Locked User PIN — the Security Officer can reset it via C_InitPIN.
Locked SO PIN — the token must be reinitialised via C_InitToken.

The lockout state is persisted with the token so that process restarts do not reset the counter.

Authorization

Authorization is layered on top of the role model:

Session state — the session's logged-in role is authoritative. Every privileged operation checks the state, not just a "has logged in" flag. The 5-state session FSM (R/O Public, R/W Public, R/O User, R/W User, R/W SO) is enforced in src/session/session.rs.
Object attributes — CKA_PRIVATE, CKA_SENSITIVE, and CKA_EXTRACTABLE gate what an authenticated session can see, read, or export. Generated key objects default to maximum protection (PRIVATE=true, SENSITIVE=true, EXTRACTABLE=false).
Key lifecycle — keys carry CKA_START_DATE / CKA_END_DATE and move through SP 800-57 states (pre-activation, active, deactivated, compromised, destroyed). Deactivated keys can verify and decrypt but cannot sign, encrypt, wrap, or derive.
Mechanism policy — when algorithms.fips_approved_only = true, every *Init / *Generate* / *Derive* call validates the requested mechanism against the approved list and returns CKR_MECHANISM_INVALID on a mismatch.

Data at Rest

Two storage modes exist:

Mode	Behaviour
In-memory (default)	Objects live only in the running process. All key material is zeroized on process exit. Persistence is impossible by construction.
Persistent	Objects are serialised, encrypted per-object with AES-256-GCM, and stored in a `redb` database. Access is serialised with an exclusive `flock`.

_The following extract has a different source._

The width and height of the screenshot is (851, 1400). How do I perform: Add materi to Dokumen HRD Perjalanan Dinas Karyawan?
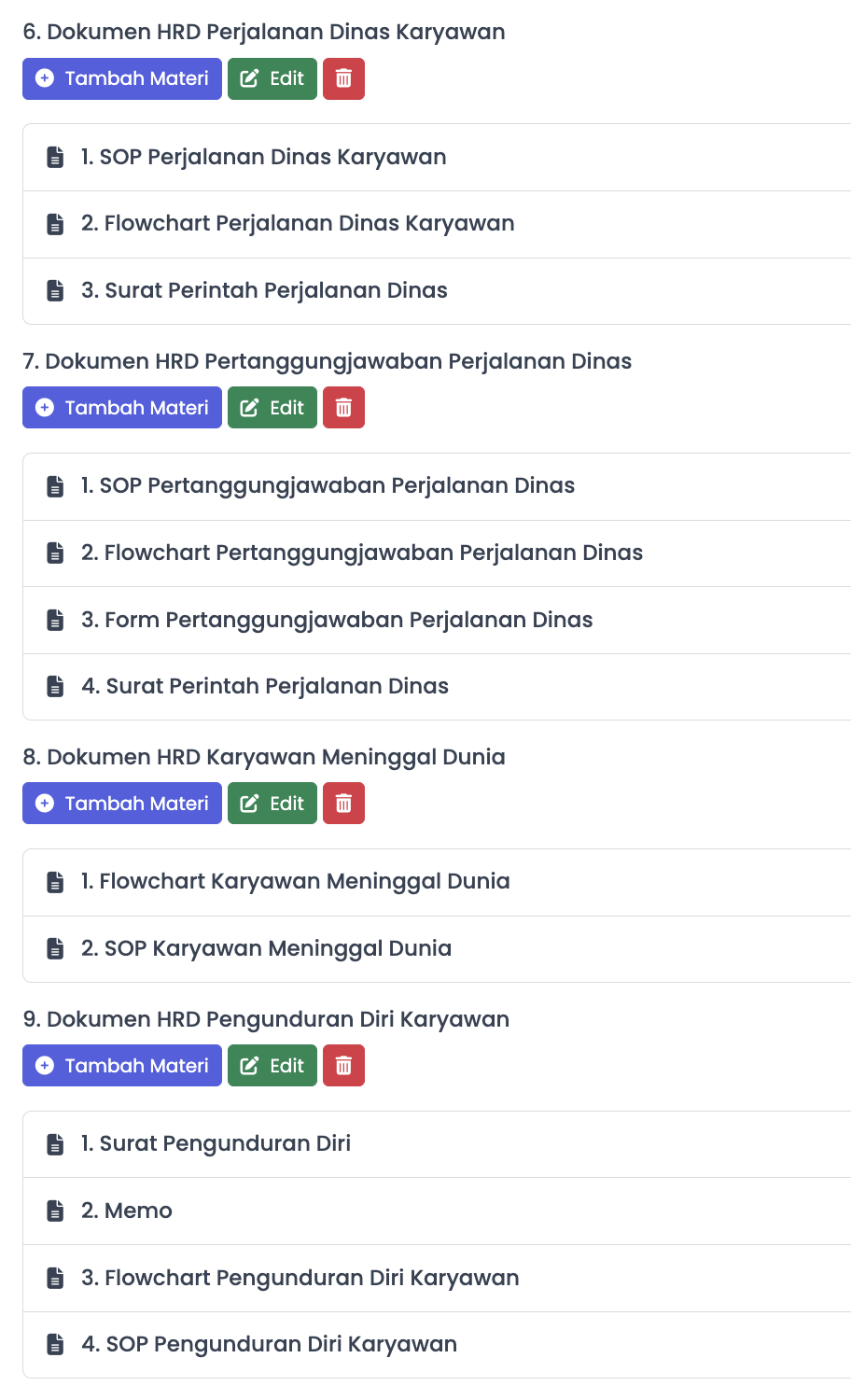click(x=122, y=78)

Persistent storage derives its master encryption key from the SO PIN via PBKDF2-HMAC-SHA256 (600,000 iterations, 32-byte salt). Each object gets a random 96-bit nonce; the ciphertext and nonce are stored together under an object-id key. The master encryption key is cleared from memory on logout or token reinitialisation.

Memory protection for live key material:

RawKeyMaterial locks its backing pages with mlock(2) (Unix) or VirtualLock (Windows) to prevent paging to swap.
Drop overwrites bytes with zeroize() before unlocking.
Debug output redacts bytes with [REDACTED].

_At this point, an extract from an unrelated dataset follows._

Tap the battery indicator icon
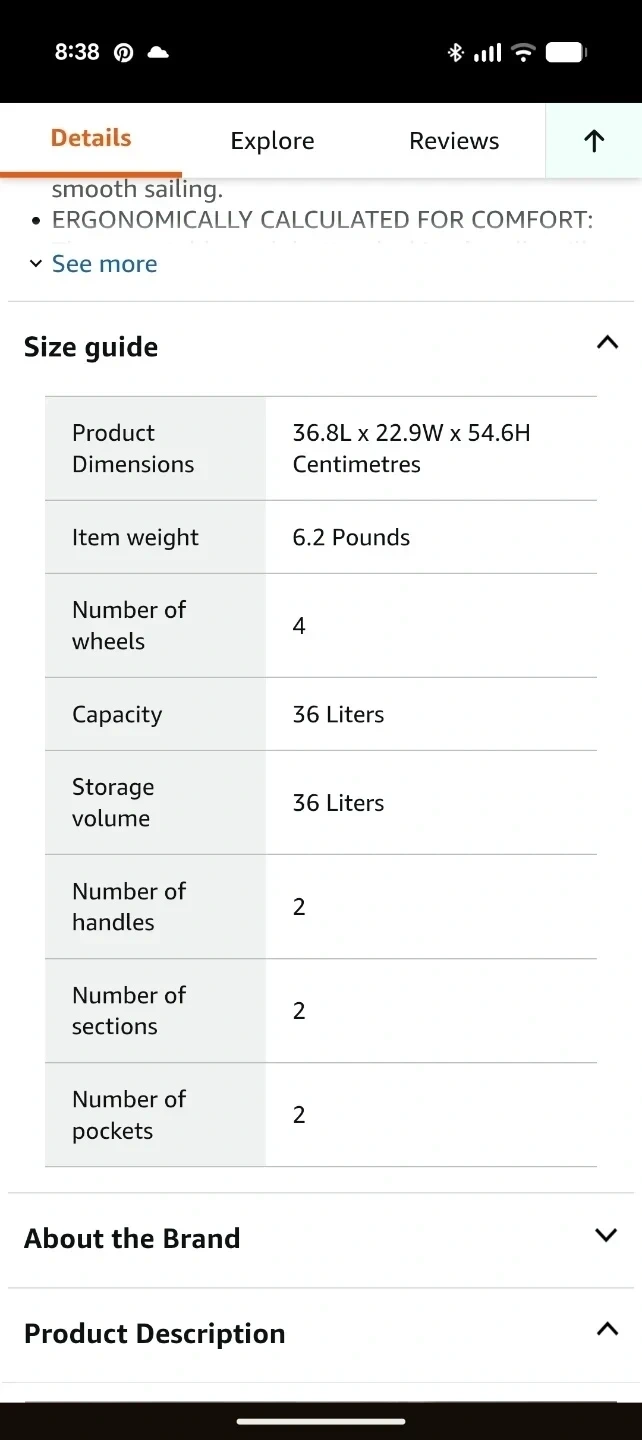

Platform entropy comes from getrandom(2) on Linux, BCryptGenRandom on Windows, and SecRandomCopyBytes on macOS. All cryptographic randomness routes through the HMAC_DRBG adapter (DrbgRng) rather than the OS CSPRNG directly.

Data in Transit

For in-process use the module has no network surface. For remote use the gRPC daemon (craton-hsm-daemon) provides:

TLS 1.2 (minimum) or TLS 1.3 (preferred) for all transport.
Mutual TLS — the daemon requires a client certificate for every connection, validated against a configured root store with optional CRL checking.
PIN values transmitted inside the TLS channel only.
mTLS identity optionally mapped to a PKCS#11 token via the enterprise authentication providers.

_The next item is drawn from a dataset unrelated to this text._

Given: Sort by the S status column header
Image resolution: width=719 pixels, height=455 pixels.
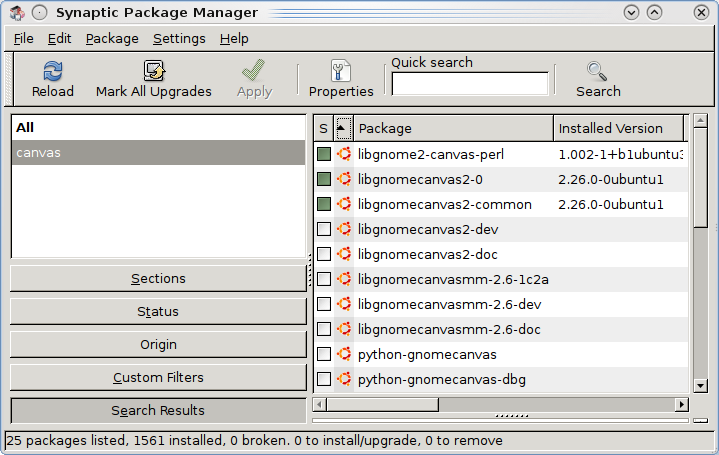Looking at the screenshot, I should pyautogui.click(x=323, y=128).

See hardening for the required TLS configuration and certificate rotation procedure.

What the Module Does Not Defend Against

Cold-boot attacks — mlock prevents swap, not physical RAM dumps.
OS kernel compromise — if the kernel is hostile, all process memory is visible.
DMA or bus-level attacks — require IOMMU / hardware mitigation.
Power analysis and electromagnetic side-channels — software cannot mitigate hardware leakage.
Speculative execution attacks — mitigations depend on CPU microcode and kernel patches applied by the operator.

See threat-model for the explicit in-scope / out-of-scope list.

Security Invariants

Ten properties are enforced by code review and by tests; any violation is treated as a bug:

No panic crosses the FFI boundary — catch_unwind on every extern "C" export.
Key bytes never appear in logs — custom Debug impls redact.
Sensitive, non-extractable objects never return key bytes from C_GetAttributeValue.
PIN and HMAC comparisons are constant-time (subtle::ConstantTimeEq).
Every key container is zeroized on drop.
The session state machine is authoritative — role checks read the state, not a bare flag.
The audit log entry is written before the PKCS#11 function returns — no fire-and-forget logging.
All key material uses DrbgRng over the HMAC_DRBG; direct OsRng for key material is prohibited.
No unsafe in crypto paths — unsafe blocks are restricted to the ABI layer and the memory-locking shim.
Errors returned to callers are generic — the error mapping prevents internal-state leakage via error specificity.